## STATED EXERCISE
Rewrite the lines from the one containing "Viewport: 831px width, 402px height." up to and including the one containing "Action: pyautogui.click(x=244, y=22)", changing "Logon Procedures" to "Account Settings" and keeping everything else unchanged. Give only those lines, and leave out the pictures.

## DATA TO USE
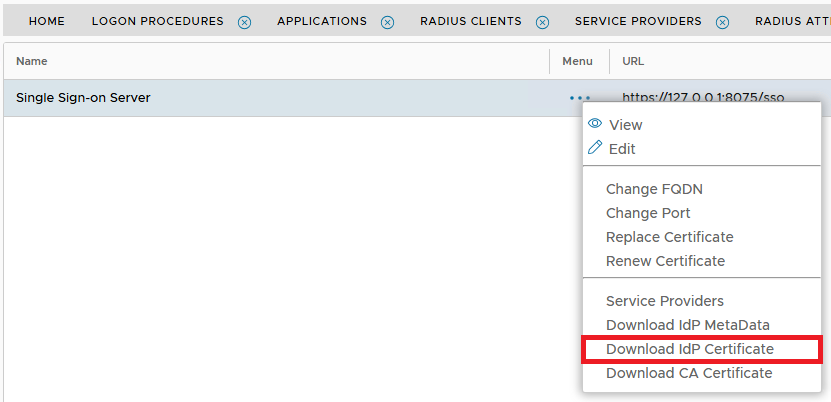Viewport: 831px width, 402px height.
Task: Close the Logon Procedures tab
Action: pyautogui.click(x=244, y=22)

* * *

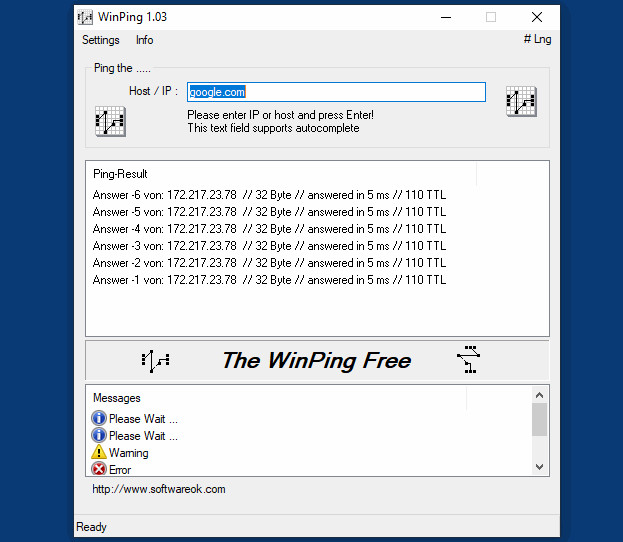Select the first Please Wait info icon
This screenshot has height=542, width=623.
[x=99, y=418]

## CORRECT OUTPUT
Viewport: 831px width, 402px height.
Task: Close the Account Settings tab
Action: pyautogui.click(x=244, y=22)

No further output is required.